How to Learn

The introduction of this project talks about what it takes to learn and where one should focus on when learning. Is it the improvement of skills, or going from one new thing to the other, or just let creativity work without really mastering the skills of filmmaking?

I've really procrastinated with this course. I wonder if it's because I'm doing an other course at the same time, when signing up for two courses I thought it shouldn't be a problem, because at university and schools I would take even 3 or 4 modules at the same time. But maybe with distance learning it takes a lot more discipline to work as hard on both courses as when forced to be a certain schedule. 

An other reason for postponing doing the work for the assignments is that I'm not confident in the technicalities of filming and that keeps me from starting it. I've been looking at a few Lynda.com movies, but have not spent enough time practicing to master it. The same counts for post processing, which will probably take a lot of time as well. 
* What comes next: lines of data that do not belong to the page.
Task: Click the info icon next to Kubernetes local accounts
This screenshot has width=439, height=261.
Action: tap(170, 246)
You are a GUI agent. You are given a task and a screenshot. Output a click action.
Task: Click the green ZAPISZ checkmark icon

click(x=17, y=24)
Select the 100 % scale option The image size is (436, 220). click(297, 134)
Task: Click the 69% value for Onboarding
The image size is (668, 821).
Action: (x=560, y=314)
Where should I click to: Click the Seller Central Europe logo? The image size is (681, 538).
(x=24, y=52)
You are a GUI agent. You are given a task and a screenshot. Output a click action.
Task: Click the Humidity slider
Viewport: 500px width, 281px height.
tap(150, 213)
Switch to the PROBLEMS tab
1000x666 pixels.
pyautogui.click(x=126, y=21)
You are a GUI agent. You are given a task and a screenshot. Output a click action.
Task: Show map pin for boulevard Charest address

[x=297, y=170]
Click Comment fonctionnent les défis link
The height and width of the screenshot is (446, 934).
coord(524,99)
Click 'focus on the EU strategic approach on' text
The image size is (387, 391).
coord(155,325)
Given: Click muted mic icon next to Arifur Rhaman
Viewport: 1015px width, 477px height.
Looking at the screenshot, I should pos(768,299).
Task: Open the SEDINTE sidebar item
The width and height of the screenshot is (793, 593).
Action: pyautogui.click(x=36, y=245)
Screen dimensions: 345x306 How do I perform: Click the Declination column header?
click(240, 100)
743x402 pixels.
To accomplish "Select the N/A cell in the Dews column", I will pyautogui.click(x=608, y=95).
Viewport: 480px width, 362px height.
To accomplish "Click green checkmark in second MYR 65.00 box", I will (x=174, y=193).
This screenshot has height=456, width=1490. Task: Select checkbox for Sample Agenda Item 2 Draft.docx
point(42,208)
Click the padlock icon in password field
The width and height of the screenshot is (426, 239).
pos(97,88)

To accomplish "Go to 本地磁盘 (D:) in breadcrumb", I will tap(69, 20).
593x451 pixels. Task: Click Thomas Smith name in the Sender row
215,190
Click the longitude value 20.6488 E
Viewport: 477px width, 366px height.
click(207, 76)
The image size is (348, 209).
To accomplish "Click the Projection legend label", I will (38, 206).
Both sound like excuses and they actually are. The aim of the course is to learn these things and not stop because I don't know them already!

I have watched a lot of movies and started reading the books from the list, so I feel that I'm starting to look differently at images and image making, but now the main step is to get a move on and start shooting footage myself!

In this project I'm asked to reflect on a project, I'll do that on the last one.

* What I set out to achieve:
- I wanted to produce a movie in which the story is enforced by the camera angles and division of the story in sets.
- I wanted to convey a certain atmosphere in the movie, one of being alone, curiosity and a bit of sneakiness. 
- The audience should stay interested the entire shoot, I wanted to achieve this by bringing pace and enough changes of cuts.

* How can I identify what I achieved:
- By watching the movie a bit later with a fresh eye and see if I feel and see what I had envisioned. I can also ask other viewers to watch it. I asked for feedback from other students, but have not received any so far.

* What I achieved:
- I was able to shoot a movie that kind of keeps the viewers interest, although I think that some scenes are a bit too slow. The ones that worked for me are the first shot in which the camera follows the actor, especially compared to the next one where you see him walking away. That is taking just a bit too long.
- The scene in which the idea was that you could see the actor taking a bottle of coke didn't really work out well because it was too dark. Because of that it is also not really clear that he hears a certain sound. Because of this an important part of the story is not shown. 
- The scene where the actor walks up and down is nice, although there should have been an extra shot in the hallway where we could see him looking for somebody and show some expression so that we know that he is doing something that he's not allowed to.
- The scene in which he pours himself a drink is taking too long. Even though it's funny that all the coke spouts out, it takes away the essence of the story and makes the story dragging. 

* What I learned from this:
- I need to be more critical when editing the film. Some scenes can be shorter, or an other shot with a different camera angle can be added to add more dimension to the film
- What I see when filming comes across differently when it is being watched. With thinking each shot through and be aware of the technical challenges beforehand, I can plan it better and get it right.
- I'm too easily satisfied. I should have done a few shots again. But since I was already very happy to have my son act for these five minutes, I didn't want to ask more. So get a different actor next time!

 

Other questions:

* Is it better to struggle and improve your weaker areas or should you cut your losses and focus on your strengths?
- In my case I find this question not entirely relevant, because right now I only see weaknesses that need to be improved and no strengths to focus on! I do think it is important to get the basic skills right and up till perfection so that from there on I can focus on my creativity and insights in how I want the movie to look like. I think it is important to be encouraged by  glimpses of my strengths, but not be too complacent and think that I'm there. 
- An other thing would be that I enjoy learning and the struggle of going from no skills and knowledge at all to becoming aware of what is good, what I want to achieve and how to achieve it. Through that struggle comes a lot of fulfilment and fun.

* How can you really know what your strengths and weaknesses are?
- Before starting something I can sort of see what will come easier than other things. On the other hand, if I've never done something before, I won't know if it will be a strength or not. I think you can find it out by doing, taking risks, but also by staying self reflective and critical of what the work that has been done. 

* Who can you ask and where can you find out?
- I can ask other students and my tutor. Besides that, I can ask my family and especially brother-in-law, who has a production company. Although I don't feel like showing him anything at all, because I feel like such an utter beginner! I've also been watching instructional movies on lynda.com and creative live and that has also helped me in knowing what works and what doesn't.

* How do you know if you have improved? When is it time to move on?
- I think you know when things come easier and almost instinctively and you feel that you're not struggling with the technicalities, but can focus on creative ways. I think it's time to move on when you're starting to feel too comfortable in what you're doing.